• _Stored items_:
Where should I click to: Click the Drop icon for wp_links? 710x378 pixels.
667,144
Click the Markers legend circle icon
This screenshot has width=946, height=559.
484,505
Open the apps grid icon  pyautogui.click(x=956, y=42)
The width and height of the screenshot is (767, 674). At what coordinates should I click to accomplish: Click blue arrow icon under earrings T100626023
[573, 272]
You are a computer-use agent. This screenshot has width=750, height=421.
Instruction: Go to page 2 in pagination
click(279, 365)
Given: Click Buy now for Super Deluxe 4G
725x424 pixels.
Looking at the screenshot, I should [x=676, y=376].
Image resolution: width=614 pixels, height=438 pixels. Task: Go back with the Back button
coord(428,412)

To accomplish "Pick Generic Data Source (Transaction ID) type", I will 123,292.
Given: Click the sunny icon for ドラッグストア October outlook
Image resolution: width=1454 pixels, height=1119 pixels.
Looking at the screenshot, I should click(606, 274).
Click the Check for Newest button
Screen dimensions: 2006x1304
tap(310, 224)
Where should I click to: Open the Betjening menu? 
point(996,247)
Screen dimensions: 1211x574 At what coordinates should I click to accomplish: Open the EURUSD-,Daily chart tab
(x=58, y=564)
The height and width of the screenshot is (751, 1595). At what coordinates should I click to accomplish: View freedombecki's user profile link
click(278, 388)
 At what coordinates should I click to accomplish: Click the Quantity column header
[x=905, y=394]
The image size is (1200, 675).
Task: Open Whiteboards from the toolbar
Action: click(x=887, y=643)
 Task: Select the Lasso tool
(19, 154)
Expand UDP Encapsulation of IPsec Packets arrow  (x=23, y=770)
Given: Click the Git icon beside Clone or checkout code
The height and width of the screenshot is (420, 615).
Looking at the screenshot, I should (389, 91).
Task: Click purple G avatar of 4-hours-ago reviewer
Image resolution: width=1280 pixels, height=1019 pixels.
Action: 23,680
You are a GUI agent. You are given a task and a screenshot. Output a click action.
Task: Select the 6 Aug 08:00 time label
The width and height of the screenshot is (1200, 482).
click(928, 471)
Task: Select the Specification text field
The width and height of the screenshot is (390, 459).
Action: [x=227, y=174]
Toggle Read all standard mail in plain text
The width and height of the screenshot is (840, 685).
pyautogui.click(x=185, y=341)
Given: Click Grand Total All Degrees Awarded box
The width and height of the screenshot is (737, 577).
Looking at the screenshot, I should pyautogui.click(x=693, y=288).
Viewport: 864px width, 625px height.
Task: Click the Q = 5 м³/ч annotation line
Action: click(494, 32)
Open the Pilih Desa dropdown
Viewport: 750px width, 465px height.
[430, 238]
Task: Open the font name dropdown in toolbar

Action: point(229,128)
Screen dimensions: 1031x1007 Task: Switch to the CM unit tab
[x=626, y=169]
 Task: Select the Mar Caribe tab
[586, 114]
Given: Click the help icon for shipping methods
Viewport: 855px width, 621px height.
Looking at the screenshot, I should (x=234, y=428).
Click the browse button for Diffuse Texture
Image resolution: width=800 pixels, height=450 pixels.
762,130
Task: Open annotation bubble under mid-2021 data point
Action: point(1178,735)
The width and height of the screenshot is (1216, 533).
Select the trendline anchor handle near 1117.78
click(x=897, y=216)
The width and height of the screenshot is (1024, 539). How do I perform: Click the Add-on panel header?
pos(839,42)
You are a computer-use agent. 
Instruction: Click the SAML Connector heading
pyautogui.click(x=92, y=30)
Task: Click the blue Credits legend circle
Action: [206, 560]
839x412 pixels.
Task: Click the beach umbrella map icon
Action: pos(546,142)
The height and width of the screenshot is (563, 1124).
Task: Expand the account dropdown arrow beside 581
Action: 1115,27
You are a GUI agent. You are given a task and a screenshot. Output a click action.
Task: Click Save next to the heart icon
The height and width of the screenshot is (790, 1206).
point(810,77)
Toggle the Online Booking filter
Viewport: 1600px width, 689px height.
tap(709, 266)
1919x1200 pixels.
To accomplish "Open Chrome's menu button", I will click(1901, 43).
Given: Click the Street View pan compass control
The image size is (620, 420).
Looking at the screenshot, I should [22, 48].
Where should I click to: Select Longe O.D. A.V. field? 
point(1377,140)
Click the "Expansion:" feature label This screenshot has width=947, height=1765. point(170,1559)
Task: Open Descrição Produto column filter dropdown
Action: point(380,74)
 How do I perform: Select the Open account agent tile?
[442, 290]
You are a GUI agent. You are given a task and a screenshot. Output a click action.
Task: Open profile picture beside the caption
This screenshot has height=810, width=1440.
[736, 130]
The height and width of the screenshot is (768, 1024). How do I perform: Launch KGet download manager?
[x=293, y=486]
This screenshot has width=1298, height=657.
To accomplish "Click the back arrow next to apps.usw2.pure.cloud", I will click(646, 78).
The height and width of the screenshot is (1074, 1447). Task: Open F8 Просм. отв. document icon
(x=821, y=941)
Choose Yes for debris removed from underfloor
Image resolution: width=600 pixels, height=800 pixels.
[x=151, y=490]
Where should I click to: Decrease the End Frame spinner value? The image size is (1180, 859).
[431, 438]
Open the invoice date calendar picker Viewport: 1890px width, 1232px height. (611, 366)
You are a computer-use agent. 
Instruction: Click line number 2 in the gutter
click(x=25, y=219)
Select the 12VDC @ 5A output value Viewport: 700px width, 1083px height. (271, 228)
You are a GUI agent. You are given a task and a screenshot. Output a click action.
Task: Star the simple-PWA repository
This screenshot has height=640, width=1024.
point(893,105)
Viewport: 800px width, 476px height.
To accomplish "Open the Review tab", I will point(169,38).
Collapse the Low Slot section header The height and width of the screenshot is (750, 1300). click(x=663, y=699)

• _Required work_: Repeat every entry exactly as written above.

• _Result of this exercise_:
Where should I click to: Click the Drop icon for wp_links? 710x378 pixels.
667,144
Click the Markers legend circle icon
This screenshot has width=946, height=559.
484,505
Open the apps grid icon  pyautogui.click(x=956, y=42)
The width and height of the screenshot is (767, 674). At what coordinates should I click to accomplish: Click blue arrow icon under earrings T100626023
[573, 272]
You are a computer-use agent. This screenshot has width=750, height=421.
Instruction: Go to page 2 in pagination
click(279, 365)
Given: Click Buy now for Super Deluxe 4G
725x424 pixels.
Looking at the screenshot, I should [x=676, y=376].
Image resolution: width=614 pixels, height=438 pixels. Task: Go back with the Back button
coord(428,412)

To accomplish "Pick Generic Data Source (Transaction ID) type", I will 123,292.
Given: Click the sunny icon for ドラッグストア October outlook
Image resolution: width=1454 pixels, height=1119 pixels.
Looking at the screenshot, I should click(606, 274).
Click the Check for Newest button
Screen dimensions: 2006x1304
tap(310, 224)
Where should I click to: Open the Betjening menu? 
point(996,247)
Screen dimensions: 1211x574 At what coordinates should I click to accomplish: Open the EURUSD-,Daily chart tab
(x=58, y=564)
The height and width of the screenshot is (751, 1595). At what coordinates should I click to accomplish: View freedombecki's user profile link
click(278, 388)
 At what coordinates should I click to accomplish: Click the Quantity column header
[x=905, y=394]
The image size is (1200, 675).
Task: Open Whiteboards from the toolbar
Action: click(x=887, y=643)
 Task: Select the Lasso tool
(19, 154)
Expand UDP Encapsulation of IPsec Packets arrow  (x=23, y=770)
Given: Click the Git icon beside Clone or checkout code
The height and width of the screenshot is (420, 615).
Looking at the screenshot, I should (389, 91).
Task: Click purple G avatar of 4-hours-ago reviewer
Image resolution: width=1280 pixels, height=1019 pixels.
Action: 23,680
You are a GUI agent. You are given a task and a screenshot. Output a click action.
Task: Select the 6 Aug 08:00 time label
The width and height of the screenshot is (1200, 482).
click(928, 471)
Task: Select the Specification text field
The width and height of the screenshot is (390, 459).
Action: [x=227, y=174]
Toggle Read all standard mail in plain text
The width and height of the screenshot is (840, 685).
pyautogui.click(x=185, y=341)
Given: Click Grand Total All Degrees Awarded box
The width and height of the screenshot is (737, 577).
Looking at the screenshot, I should pyautogui.click(x=693, y=288).
Viewport: 864px width, 625px height.
Task: Click the Q = 5 м³/ч annotation line
Action: click(494, 32)
Open the Pilih Desa dropdown
Viewport: 750px width, 465px height.
[430, 238]
Task: Open the font name dropdown in toolbar

Action: point(229,128)
Screen dimensions: 1031x1007 Task: Switch to the CM unit tab
[x=626, y=169]
 Task: Select the Mar Caribe tab
[586, 114]
Given: Click the help icon for shipping methods
Viewport: 855px width, 621px height.
Looking at the screenshot, I should (x=234, y=428).
Click the browse button for Diffuse Texture
Image resolution: width=800 pixels, height=450 pixels.
762,130
Task: Open annotation bubble under mid-2021 data point
Action: point(1178,735)
The width and height of the screenshot is (1216, 533).
Select the trendline anchor handle near 1117.78
click(x=897, y=216)
The width and height of the screenshot is (1024, 539). How do I perform: Click the Add-on panel header?
pos(839,42)
You are a computer-use agent. 
Instruction: Click the SAML Connector heading
pyautogui.click(x=92, y=30)
Task: Click the blue Credits legend circle
Action: [206, 560]
839x412 pixels.
Task: Click the beach umbrella map icon
Action: pos(546,142)
The height and width of the screenshot is (563, 1124).
Task: Expand the account dropdown arrow beside 581
Action: 1115,27
You are a GUI agent. You are given a task and a screenshot. Output a click action.
Task: Click Save next to the heart icon
The height and width of the screenshot is (790, 1206).
point(810,77)
Toggle the Online Booking filter
Viewport: 1600px width, 689px height.
tap(709, 266)
1919x1200 pixels.
To accomplish "Open Chrome's menu button", I will click(1901, 43).
Given: Click the Street View pan compass control
The image size is (620, 420).
Looking at the screenshot, I should [22, 48].
Where should I click to: Select Longe O.D. A.V. field? 
point(1377,140)
Click the "Expansion:" feature label This screenshot has width=947, height=1765. point(170,1559)
Task: Open Descrição Produto column filter dropdown
Action: point(380,74)
 How do I perform: Select the Open account agent tile?
[442, 290]
You are a GUI agent. You are given a task and a screenshot. Output a click action.
Task: Open profile picture beside the caption
This screenshot has height=810, width=1440.
[736, 130]
The height and width of the screenshot is (768, 1024). How do I perform: Launch KGet download manager?
[x=293, y=486]
This screenshot has width=1298, height=657.
To accomplish "Click the back arrow next to apps.usw2.pure.cloud", I will click(646, 78).
The height and width of the screenshot is (1074, 1447). Task: Open F8 Просм. отв. document icon
(x=821, y=941)
Choose Yes for debris removed from underfloor
Image resolution: width=600 pixels, height=800 pixels.
[x=151, y=490]
Where should I click to: Decrease the End Frame spinner value? The image size is (1180, 859).
[431, 438]
Open the invoice date calendar picker Viewport: 1890px width, 1232px height. (611, 366)
You are a computer-use agent. 
Instruction: Click line number 2 in the gutter
click(x=25, y=219)
Select the 12VDC @ 5A output value Viewport: 700px width, 1083px height. (271, 228)
You are a GUI agent. You are given a task and a screenshot. Output a click action.
Task: Star the simple-PWA repository
This screenshot has height=640, width=1024.
point(893,105)
Viewport: 800px width, 476px height.
To accomplish "Open the Review tab", I will point(169,38).
Collapse the Low Slot section header The height and width of the screenshot is (750, 1300). click(x=663, y=699)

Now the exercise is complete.